Lipid accumulation play an important role in the development of coronary artery disease (CAD), and high lipid content within the coronary plaques increases the risk of MI. A non-invasive circulating biomarker in the blood that reflect lipid content in coronary plaques may add valuable and easily
assessable information about the risk of future MI. microRNA (miRs) and lipoprotein subfractions are involved in many pathological processes related to CAD, and we therefore aimed to explore their potential as biomarkers and risk predictors of lipid content in coronary plaques and future MI. In the CENIT study, we investigated the association between lipid content in coronary plaques,assessed with advanced intracoronary imaging, and serum lipoprotein subfractions (Paper I) and plasma miRs (Paper II) in stable CAD patients. In Paper I, we found lipoprotein(a) and free cholesterol
in the smallest HDL particles (HDL-4) to be most strongly associated with lipid content, but the evidence for an association was reduced after inclusion of traditional CVD risk factors. Their potential as risk predictors of lipid content still exceeded that of traditional lipid easurements. In Paper II, we found miR-133b to be associated with risk of lipid-rich coronary plaques, and this association was not
attenuated by the inclusion of CVD risk factors.
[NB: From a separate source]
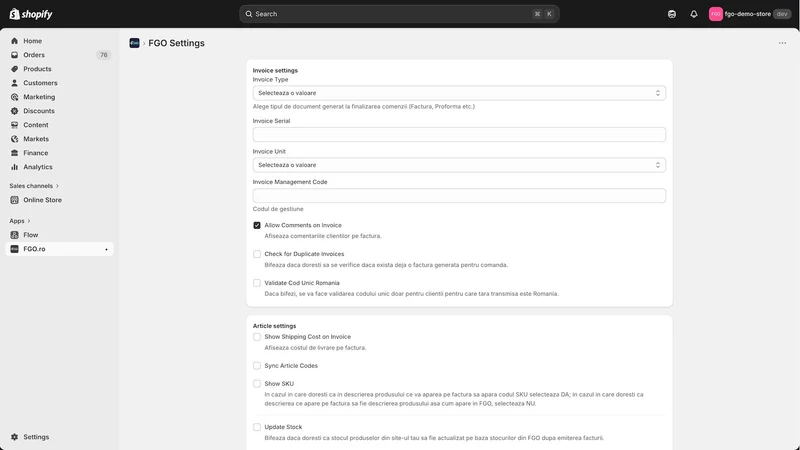Click the Discounts icon in sidebar
The image size is (800, 450).
click(14, 111)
In Paper III, we investigated the association between the risk of a future coronary event (percutaneous coronary intervention and/or MI) and serum miRs and lipoprotein subfractions in participants from the Trøndelag Health Study. The participants were apparently healthy and had a predicted low 10-year risk of MI, calculated by the Norwegian risk prediction model NORRISK 2, at time of inclusion and blood sampling. We found that miR-424-5p and triglycerides within the medium sized LDL particles (LDL-4) were most strongly associated with a future coronary event. We further assessed the predictive performance of different sets of potential predictors, including the CVD risk factors that are used in the calculation of NORRISK 2. We found that the set of variables that best predicted a future coronary event included miR-424-5p, triglycerides within LDL-4, and Apo-A2
in HDL-4. We also demonstrated differences in the risk profile between men and women.
Taken together, our findings support the assumption that circulating biomarkers may add to traditional risk factors in the evaluation of MI risk. Although our studies show moderate evidence, our findings provide valuable insights for future efforts toward more precise risk prediction. Larger studies
should be performed to evaluate and assess the clinical relevance of our findings.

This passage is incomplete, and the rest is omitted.